The virtual team at OpenWorm—who have never actually met all together in person—started their work by reverse-engineering the biology of C. Elegans. “Our first phase towards this goal is to reverse-engineer its locomotion, closing the loop between its nervous system and its body’s interaction with a simulated environment,” Larson explained. That’s what you can see in the video above.

Image via OpenWorm.org

They chose to work with the C. Elegans because of its notable developmental ability, and the variety of activities it’s able to do. Despite being an organism with only 1,000 cells, this worm can find food, mate, avoid toxins and predators, lay eggs, and crawl in different locomotions. It was also the first multi-cellular organism to have its genome sequenced.

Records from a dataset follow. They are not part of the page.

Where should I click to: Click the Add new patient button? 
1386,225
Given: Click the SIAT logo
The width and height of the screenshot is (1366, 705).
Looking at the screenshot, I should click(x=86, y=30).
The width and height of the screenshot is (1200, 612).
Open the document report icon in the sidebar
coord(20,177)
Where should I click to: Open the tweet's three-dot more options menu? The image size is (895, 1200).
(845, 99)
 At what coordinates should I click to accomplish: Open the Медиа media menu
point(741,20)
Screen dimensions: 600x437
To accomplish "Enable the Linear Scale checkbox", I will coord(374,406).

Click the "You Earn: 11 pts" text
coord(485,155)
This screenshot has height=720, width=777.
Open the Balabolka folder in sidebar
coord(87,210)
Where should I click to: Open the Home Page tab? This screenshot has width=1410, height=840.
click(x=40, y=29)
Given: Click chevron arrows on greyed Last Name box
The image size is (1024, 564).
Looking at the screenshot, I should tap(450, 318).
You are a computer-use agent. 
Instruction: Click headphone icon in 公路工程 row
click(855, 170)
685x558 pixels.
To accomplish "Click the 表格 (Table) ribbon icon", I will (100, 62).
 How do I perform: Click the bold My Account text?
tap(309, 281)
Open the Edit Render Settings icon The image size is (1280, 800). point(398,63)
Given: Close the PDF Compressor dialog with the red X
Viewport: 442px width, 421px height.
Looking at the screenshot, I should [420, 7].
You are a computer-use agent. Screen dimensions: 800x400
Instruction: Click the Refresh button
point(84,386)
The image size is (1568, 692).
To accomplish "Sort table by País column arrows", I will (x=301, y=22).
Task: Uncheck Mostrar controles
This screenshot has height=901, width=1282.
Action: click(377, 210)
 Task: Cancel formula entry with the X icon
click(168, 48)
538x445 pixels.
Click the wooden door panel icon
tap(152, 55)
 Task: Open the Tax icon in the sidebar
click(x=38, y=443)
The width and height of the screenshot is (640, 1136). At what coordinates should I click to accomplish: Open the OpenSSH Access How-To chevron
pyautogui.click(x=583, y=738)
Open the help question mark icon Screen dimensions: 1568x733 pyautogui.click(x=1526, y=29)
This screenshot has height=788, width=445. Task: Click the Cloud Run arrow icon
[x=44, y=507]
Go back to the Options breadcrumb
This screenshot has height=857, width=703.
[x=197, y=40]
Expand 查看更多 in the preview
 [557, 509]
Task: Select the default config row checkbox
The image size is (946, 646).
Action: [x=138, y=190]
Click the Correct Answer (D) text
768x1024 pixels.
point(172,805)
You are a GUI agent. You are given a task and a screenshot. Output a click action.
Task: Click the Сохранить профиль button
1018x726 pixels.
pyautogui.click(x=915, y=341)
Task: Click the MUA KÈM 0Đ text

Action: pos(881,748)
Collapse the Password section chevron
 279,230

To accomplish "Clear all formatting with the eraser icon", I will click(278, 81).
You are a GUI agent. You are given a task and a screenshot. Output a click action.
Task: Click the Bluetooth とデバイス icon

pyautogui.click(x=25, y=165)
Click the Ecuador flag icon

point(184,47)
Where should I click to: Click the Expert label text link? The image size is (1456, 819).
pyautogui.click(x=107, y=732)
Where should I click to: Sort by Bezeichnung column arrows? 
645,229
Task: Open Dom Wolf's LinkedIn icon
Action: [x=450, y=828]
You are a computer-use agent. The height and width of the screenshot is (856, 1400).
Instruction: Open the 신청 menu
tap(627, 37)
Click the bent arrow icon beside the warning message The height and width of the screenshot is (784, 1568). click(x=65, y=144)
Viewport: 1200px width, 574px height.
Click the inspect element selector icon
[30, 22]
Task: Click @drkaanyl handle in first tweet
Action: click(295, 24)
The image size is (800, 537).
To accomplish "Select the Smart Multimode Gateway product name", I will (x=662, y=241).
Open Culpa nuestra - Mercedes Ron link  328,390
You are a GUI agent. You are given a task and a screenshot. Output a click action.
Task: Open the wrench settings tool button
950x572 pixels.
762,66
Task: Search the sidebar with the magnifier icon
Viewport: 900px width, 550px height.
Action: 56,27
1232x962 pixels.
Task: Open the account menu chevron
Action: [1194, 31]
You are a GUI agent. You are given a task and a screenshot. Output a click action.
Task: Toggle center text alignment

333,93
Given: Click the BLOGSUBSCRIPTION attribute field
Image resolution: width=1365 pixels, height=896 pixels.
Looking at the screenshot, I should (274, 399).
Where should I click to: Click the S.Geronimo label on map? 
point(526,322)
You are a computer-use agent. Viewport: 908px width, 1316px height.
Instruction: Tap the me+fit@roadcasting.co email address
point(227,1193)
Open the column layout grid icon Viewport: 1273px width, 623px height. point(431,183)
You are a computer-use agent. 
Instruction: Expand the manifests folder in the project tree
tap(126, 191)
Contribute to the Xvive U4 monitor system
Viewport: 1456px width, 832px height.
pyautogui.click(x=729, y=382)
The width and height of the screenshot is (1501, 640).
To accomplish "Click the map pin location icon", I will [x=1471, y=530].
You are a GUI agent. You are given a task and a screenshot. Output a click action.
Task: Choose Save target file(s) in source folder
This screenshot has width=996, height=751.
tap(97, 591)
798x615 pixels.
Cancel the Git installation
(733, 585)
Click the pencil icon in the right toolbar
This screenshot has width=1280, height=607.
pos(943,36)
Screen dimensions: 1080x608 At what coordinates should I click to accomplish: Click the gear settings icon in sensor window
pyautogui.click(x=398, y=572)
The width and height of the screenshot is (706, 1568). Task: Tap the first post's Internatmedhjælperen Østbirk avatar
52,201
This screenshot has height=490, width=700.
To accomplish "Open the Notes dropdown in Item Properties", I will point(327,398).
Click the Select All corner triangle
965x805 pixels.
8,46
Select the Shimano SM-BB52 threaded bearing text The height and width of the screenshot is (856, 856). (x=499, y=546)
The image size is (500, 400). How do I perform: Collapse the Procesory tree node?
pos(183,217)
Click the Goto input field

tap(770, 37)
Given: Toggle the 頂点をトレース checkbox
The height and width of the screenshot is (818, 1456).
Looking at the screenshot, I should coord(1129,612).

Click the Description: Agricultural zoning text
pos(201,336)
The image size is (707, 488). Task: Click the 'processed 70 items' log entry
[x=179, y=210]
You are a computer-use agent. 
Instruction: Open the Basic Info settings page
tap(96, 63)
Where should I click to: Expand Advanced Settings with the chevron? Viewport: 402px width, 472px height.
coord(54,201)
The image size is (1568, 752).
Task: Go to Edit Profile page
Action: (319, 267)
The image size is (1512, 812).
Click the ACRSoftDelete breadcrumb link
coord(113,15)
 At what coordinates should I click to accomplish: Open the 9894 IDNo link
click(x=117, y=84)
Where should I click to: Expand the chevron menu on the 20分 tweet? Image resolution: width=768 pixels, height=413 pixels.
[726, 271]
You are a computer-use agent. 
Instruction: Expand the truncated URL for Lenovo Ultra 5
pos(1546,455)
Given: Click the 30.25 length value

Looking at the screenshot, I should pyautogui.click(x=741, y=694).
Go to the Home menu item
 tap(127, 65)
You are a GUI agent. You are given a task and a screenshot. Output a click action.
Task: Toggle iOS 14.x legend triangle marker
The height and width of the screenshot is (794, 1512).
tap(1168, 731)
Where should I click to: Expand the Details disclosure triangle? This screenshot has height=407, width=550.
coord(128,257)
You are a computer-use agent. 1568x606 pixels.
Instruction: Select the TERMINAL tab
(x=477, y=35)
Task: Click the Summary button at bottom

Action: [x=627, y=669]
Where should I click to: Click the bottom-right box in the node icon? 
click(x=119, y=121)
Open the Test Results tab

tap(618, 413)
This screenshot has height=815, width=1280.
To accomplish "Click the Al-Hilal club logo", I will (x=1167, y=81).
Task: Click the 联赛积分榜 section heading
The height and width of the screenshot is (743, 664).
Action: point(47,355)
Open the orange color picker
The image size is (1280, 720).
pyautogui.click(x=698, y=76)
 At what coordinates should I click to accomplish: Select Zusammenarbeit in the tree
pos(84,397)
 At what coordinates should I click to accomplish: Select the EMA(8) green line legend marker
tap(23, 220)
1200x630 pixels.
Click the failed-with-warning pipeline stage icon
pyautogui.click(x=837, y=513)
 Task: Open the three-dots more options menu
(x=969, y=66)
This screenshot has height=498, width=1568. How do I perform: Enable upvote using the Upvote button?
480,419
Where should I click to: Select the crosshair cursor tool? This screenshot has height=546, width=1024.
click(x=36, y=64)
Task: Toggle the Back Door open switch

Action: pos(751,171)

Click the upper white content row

While the OpenWorm’s movements are not yet entirely accurate compared to the real thing, it’s still a breakthrough moment for the project, and tests are ongoing. The team has generated multiple models that work and analyzed them under different conditions. “I don’t want to get ahead of myself with scientific claims of accuracy yet,” said Larson. “It has taken us this much time just to get the crawling behavior.”

They’re now working on a 1.0 version of the neuro-mechanical model, which will explore development, aging and fat storage. Larson said that’s “a few years off.”

He explained that OpenWorm is a crucial first step to reproducing the human brain. If scientists understand the inner workings of a worm’s brain, they hope that insights into the human brain will follow. “Science still does not understand the human brain to the level needed to cure diseases such as Alzheimer’s and Parkinson’s,” states the OpenWorm website. “We must crawl before we walk!”